Cat Tracker Results (South Australia)

Below is a summary of the results of the Cat Tracker report for South Australia. If you would like to read more you can download the full report (click here; 6MB PDF file). 

Domestic cats are one of the most popular pets worldwide and they play an important and much-cherished role in the lives of many South Australians. Cats provide great enjoyment, companionship and a connection to the natural world. The Cat Tracker project has explored the movement and management of domestic cats in South Australia.

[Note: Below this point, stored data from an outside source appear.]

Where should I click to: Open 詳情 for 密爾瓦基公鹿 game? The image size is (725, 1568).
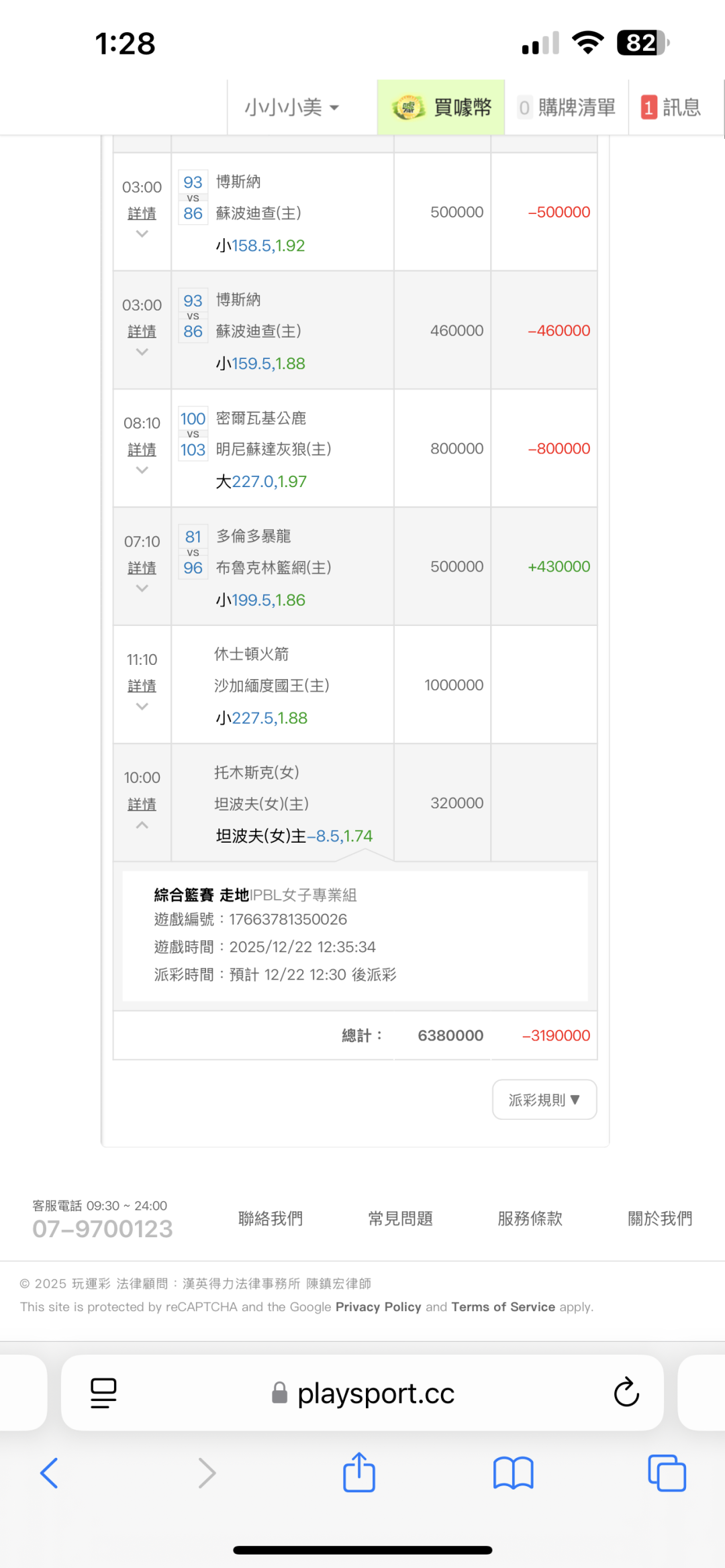(142, 450)
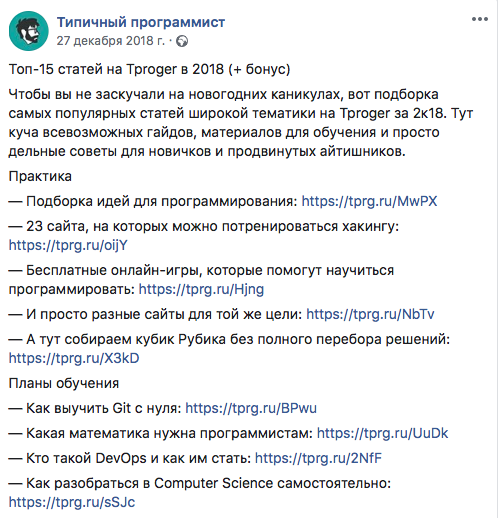
Task: Visit the tprg.ru/NbTv link
Action: point(370,314)
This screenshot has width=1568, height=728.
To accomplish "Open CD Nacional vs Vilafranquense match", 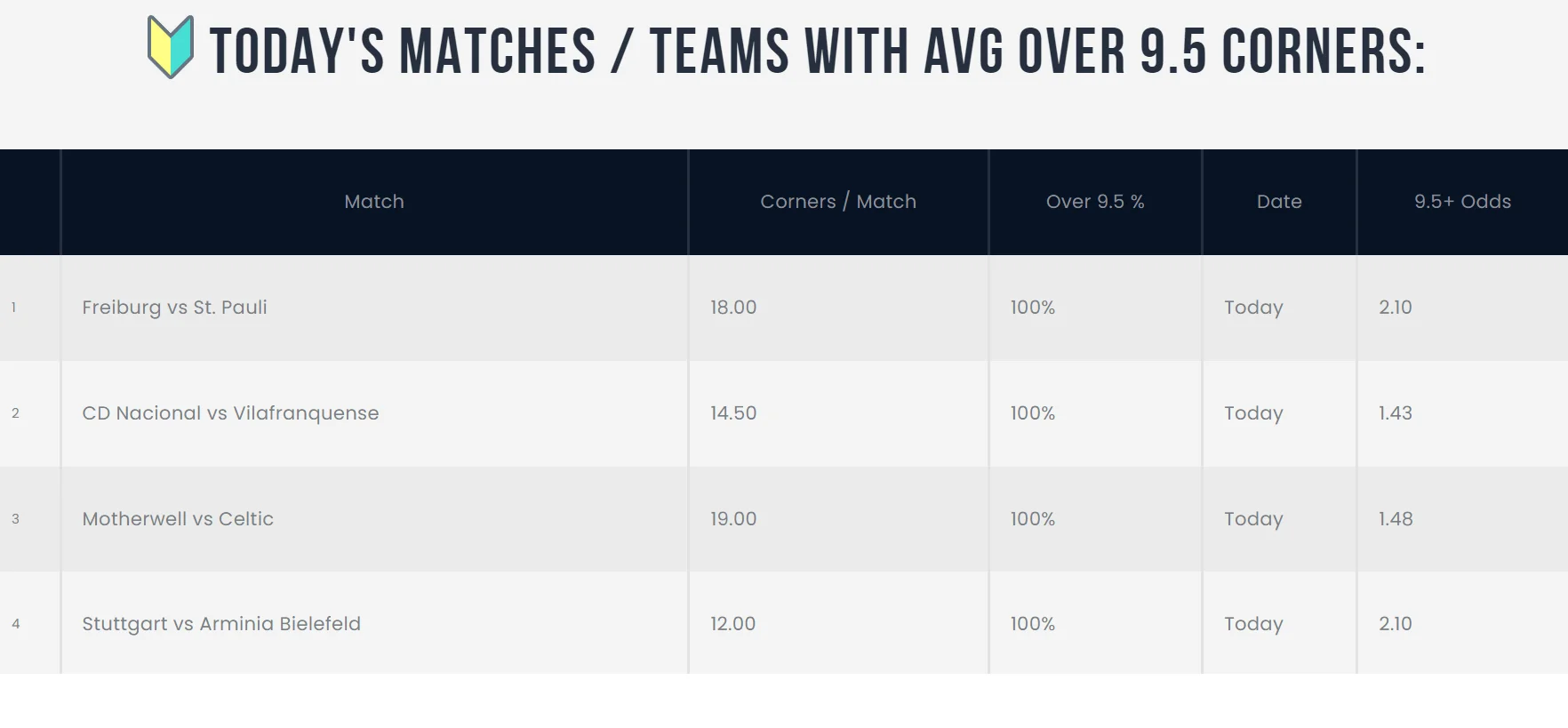I will coord(230,413).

We used a citizen science approach, getting people involved in research, to study pet cats in South Australia. Using this approach we were able to track many cats and gather a large sample of survey data from cat owners and non-owners. For analysis we had a total of 3,192 surveys, including data about 4,314 cats (there are more cats than people because some people owned more than one cat). Below we summarise the key findings from each of our results sections in our report.

What did we find?

Cover of the Cat Tracker report for South Australia

Click on the cover image to download the Cat Tracker report for South Australia (6MB PDF file – it may take a little while to download). The report contains more results, quotes from survey respondents, and lots of cat photos!

Meet the cats

Regarding the cats owned by survey respondents, there were similar numbers of male and female cats, most were moggie cats, and the median cat age was 5 years-old. Most cats were outdoor cats, with many reported to be kept inside at night. There was a great diversity in cat names, with 2,477 unique cat names. Some of the more memorable ones were Chief Leonardo De Cattrio, Vegemite and Fanta Pants. However, Charlie, Max and Harry were the most popular male cat names and Bella, Lucy, and Missy were the most popular names for female cats. Some additional cat statistics:

  • Most cats were obtained from a shelter, a friend, a family member or a neighbour.
  • Most survey respondents reported that their cats caught prey.
  • Cat owners reported that their cat’s hunting was not a problem (34%), that it was a problem (28%), or that their cat did not hunt (26%).
  • Cat owners provide a range of resources for their cats, including water, food, shelter, handling and companionship.
  • Nearly all of the cat owners reported that their cats were neutered and approximately three-quarters of cat owners reported that they provided regular health treatments for their cats.

Cat Personality

We found a set of five major personality factors for pet cats: the Feline Five. The five factors we found were: skittishness, outgoingness, dominance, spontaneity and friendliness. We provided cat owners with reports about their cats’ personalities – information that may help them make decisions about cat management (e.g. skittish cats may benefit from having hiding spots). We also compared the personalities of indoor and outdoor cats and found them to be very similar.

Attachment to cats

We found a set of four attachment factors for the owners of pet cats. The four factors we found were: general attachment, emotional attachment, belief in animal rights and social attachment. Generally, female cat-owners had higher levels of attachment to their pet cats, and levels of attachment were higher for cats that spent more time with their owners or more time inside. We found that, for some of the attachment factors, cat owners had higher levels of attachment to purebred and younger cats. We also found relationships between Feline Five (cat personality) scores and cat attachment scores, with higher levels of attachment typical for friendly and outgoing cats, and lower for skittish cats.

Cat Tracking

Data from 428 cats were included in our analyses, including 61,250 location data points. These cats were tracked for at least five days. The home-ranges of the cats ranged from 0.07 to 31.13 hectares, and the median home-range was 1.04 hectares, approximately half of the playing surface at the Adelaide Oval, or eight Olympic-sized swimming pools. Key findings of our statistical testing include that home-ranges were typically larger for male cats (compared to females) and there was no significant difference between purebred and moggie cats. We found that entire cats typically had larger home-ranges than neutered cats, but our sample of entire cats was too small for this finding to be considered robust (more research on this matter is needed).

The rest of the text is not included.